Frente a esta tentativa de resignificar la violencia, la juventud chilena tiene una responsabilidad ineludible. La historia no puede ser entregada como un paquete cerrado y sellado; debe ser leída críticamente, tensionada, revisada desde el punto de vista de los vencidos y de las víctimas, no de los vencedores. Como recuerda Achille Mbembe, las sociedades que naturalizan la gestión política de la muerte terminan aceptando la violencia como parte constitutiva de su democracia.
Chile no puede permitirse esa deriva. La democracia, como advirtió Chantal Mouffe, no es un lugar de consenso perfecto, sino un espacio donde los antagonismos se tramitan sin aniquilación del adversario. Y ese trámite requiere memoria, respeto radical a los derechos humanos y un compromiso incondicional con las reglas del juego democrático.
La tentación de justificar el horror en nombre del orden, de la estabilidad o del temor al enemigo, es una tentación antigua. Pero su repetición, en el Chile de hoy, frente a jóvenes que buscan reconstruir un país más justo y más libre, sería una tragedia histórica. Por eso, no basta con indignarse ante las declaraciones de Evelyn Matthei, es necesario entenderlas como síntoma de algo más profundo: la permanente batalla por la memoria y por la ética en el espacio público.
La juventud chilena debe, entonces, recoger las palabras caídas, las biografías fracturadas, los sueños aniquilados por la violencia política, y con ellas construir un relato que no justifique ni una muerte, ni un exilio, ni una tortura, ni un silencio forzado.

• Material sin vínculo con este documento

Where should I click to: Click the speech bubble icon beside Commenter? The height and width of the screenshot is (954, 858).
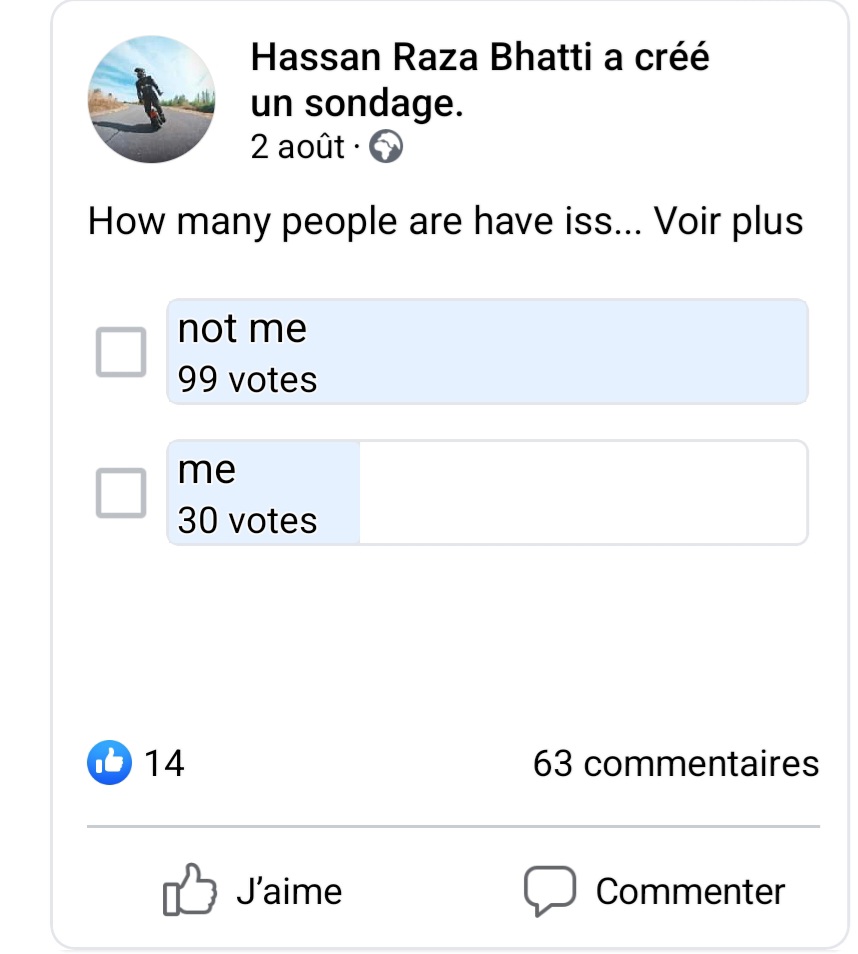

Porque la democracia no es un don: es una conquista que se renueva cada día, contra la tentación de olvidar.
Por Mimi Cavalerie Salazar
Editora y periodista Independiente
17 de abril de 2025
Bibliografía utilizada:
- Arendt, Hannah. Eichmann en Jerusalén.
- Benjamin, Walter. Sobre el concepto de historia.
- Butler, Judith. Marcos de guerra.
- Mbembe, Achille. Necropolítica.
- Adorno, Theodor. La educación después de Auschwitz.
- Mouffe, Chantal. El retorno de lo político.
- Richard, Nelly. Cultura y política en el Chile postdictatorial.
- Salazar, Gabriel. Conversaciones con Gabriel Salazar.
Las expresiones emitidas en esta columna son de exclusiva responsabilidad de su autor(a) y no representan necesariamente las opiniones de El Ciudadano.